Le mésothéliome est un cancer rare, virulent et incurable. On ne lui connaît pas d'autre cause que celle-ci : l'exposotion à de la fibre d'amiante. Les travailleurs des mines d'amiante ont été frappés par ce type de cancer. Beaucoup d'ouvriers de la construction aussi, exposés à ce matériau lors de travaux.

C'est pourquoi l'utilisation de l'amiante a été interdite un peu partout dans le monde industrialisé depuis 30 ans. C'est pourquoi on «décontamine» progressivement de vieux édifices en remplaçant l'amiante contenu tant dans les planchers que dans les conduites d'eau.

Mais comme le rapporte ces jours-ci Charles Côté dans La Presse, l'amiante est encore dans nos vies. Nombre d'édifices ne sont pas encore décontaminés.

Résultat: les victimes du mésothéliome ne sont plus seulement des mineurs et des gars de construction. Il y a aussi des femmes comme Diane Turcotte, qui exerçait un métier qui n'avait rien à voir avec l'amiante: elle travaillait dans la cafétéria d'une école secondaire...

Après trois ans de bataille devant la Commission de la santé et de la sécurité du travail (CSST), la famille de Mme Turcotte a eu gain de cause: l'amiante a été reconnu comme étant la cause de sa mort.

Comment Mme Turcotte est-elle entrée en contact avec des particules d'amiante? On l'ignore. Un classique: des travaux de rénovation libèrent des particules d'amiante, qui se retrouvent dans l'air. Un autre: de vieux équipements se délitent, libérant d'autres particules.

Qu'il y ait encore de l'amiante dans des centaines d'édifices au Québec n'est guère surprenant: ce matériau a été immensément populaire pendant tout le XXe siècle. La tâche de décontamination est titanesque.

Ce qui est surprenant, c'est que nous n'ayons pas le droit de savoir quels sont ces immeubles. Pour le seul secteur public, il y aurait des centaines d'édifices comptant encore des composants d'amiante. Mais la liste est secrète.

Un secret absurde: l'Institut national de la santé publique du Québec (INSPQ) a confié à une équipe de la faculté de médecine de l'Université de Montréal la tâche d'établir un registre des immeubles publics contenant de l'amiante. Dans une étude publiée en 2008, on a ainsi pu savoir que pas moins de 1550 immeubles contiennent de l'amiante.

Lesquels? Vous ne le saurez pas: «La liste appartient à l'Université de Montréal, selon la porte-parole de l'INSPQ. Les chercheurs ont obtenu ces renseignements sous le sceau de la confidentialité.»

Permettez que je résume...

L'INSPQ est une bibitte publique, payée par tous les Québécois...

La liste identifie des édifices publics - hôpitaux, écoles, édifices municipaux, etc. -, (souvent) payés par tous les Québécois...
+ + +
ACTIVITÉ 1:
D'après l'extrait sur l'amiante, combien d'immeubles contiennent de l'amiante selon l'étude publiée en 2008 ?
ACTIVITÉ 2:
Citez le passage de l'extrait sur l'amiante qui commence aux mots «C'est pourquoi l'utilisation» et s'arrête après les mots «pas encore décontaminés.».

DONNÉES ÉTUDIÉES:
+ + +
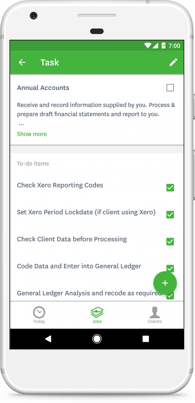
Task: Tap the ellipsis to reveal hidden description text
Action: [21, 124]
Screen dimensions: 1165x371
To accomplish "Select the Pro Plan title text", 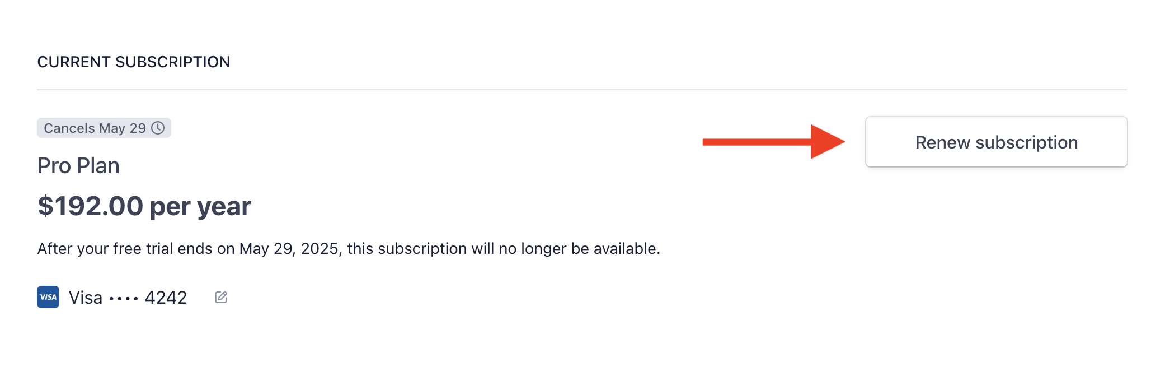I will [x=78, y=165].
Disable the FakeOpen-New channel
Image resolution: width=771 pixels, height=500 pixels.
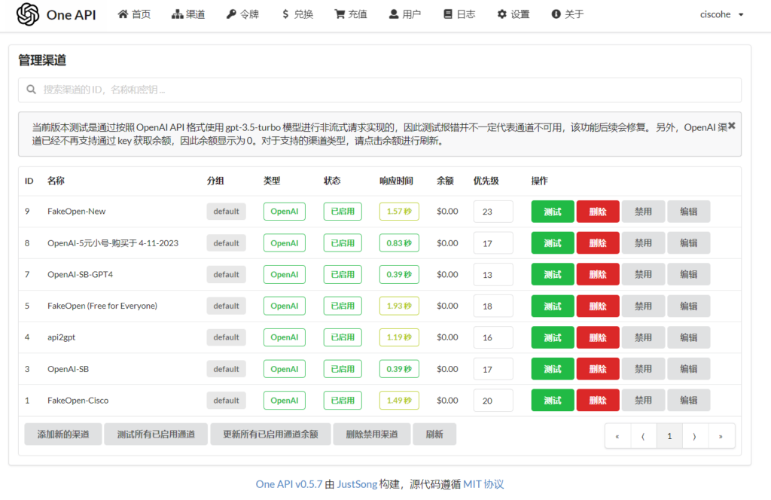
+ + +
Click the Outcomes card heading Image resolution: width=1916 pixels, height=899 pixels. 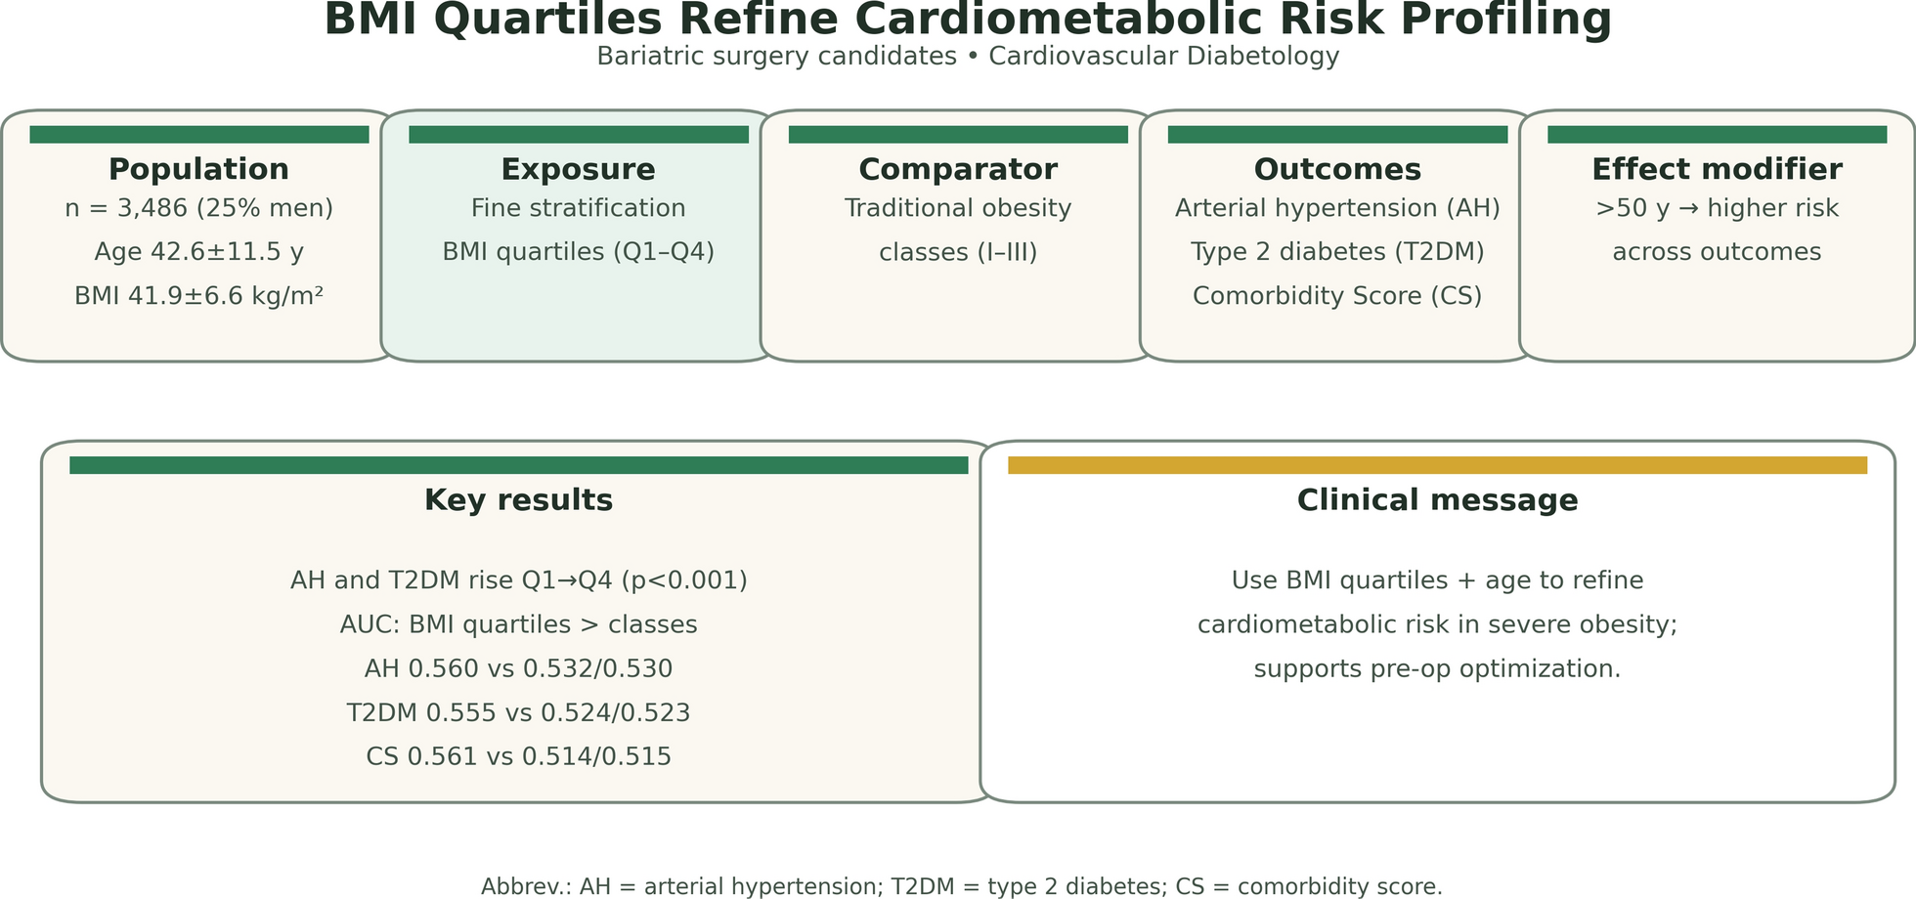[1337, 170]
+ + +
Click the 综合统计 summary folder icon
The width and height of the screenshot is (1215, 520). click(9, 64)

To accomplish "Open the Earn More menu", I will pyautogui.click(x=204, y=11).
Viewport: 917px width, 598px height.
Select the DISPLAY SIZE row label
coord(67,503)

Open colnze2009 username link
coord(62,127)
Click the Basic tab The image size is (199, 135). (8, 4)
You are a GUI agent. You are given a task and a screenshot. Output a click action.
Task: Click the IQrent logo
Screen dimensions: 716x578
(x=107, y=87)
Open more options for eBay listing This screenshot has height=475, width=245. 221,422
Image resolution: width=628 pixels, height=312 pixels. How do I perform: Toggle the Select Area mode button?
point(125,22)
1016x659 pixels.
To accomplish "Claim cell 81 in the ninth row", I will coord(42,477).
+ + +
RÉPONSE RÉDIGÉE 1:
Pas moins de 1550 immeubles contiennent de l'amiante.

RÉPONSE RÉDIGÉE 2:
C'est pourquoi l'utilisation de l'amiante a été interdite un peu partout dans le monde industrialisé depuis 30 ans. C'est pourquoi on «décontamine» progressivement de vieux édifices en remplaçant l'amiante contenu tant dans les planchers que dans les conduites d'eau.

Mais comme le rapporte ces jours-ci Charles Côté dans La Presse, l'amiante est encore dans nos vies. Nombre d'édifices ne sont pas encore décontaminés.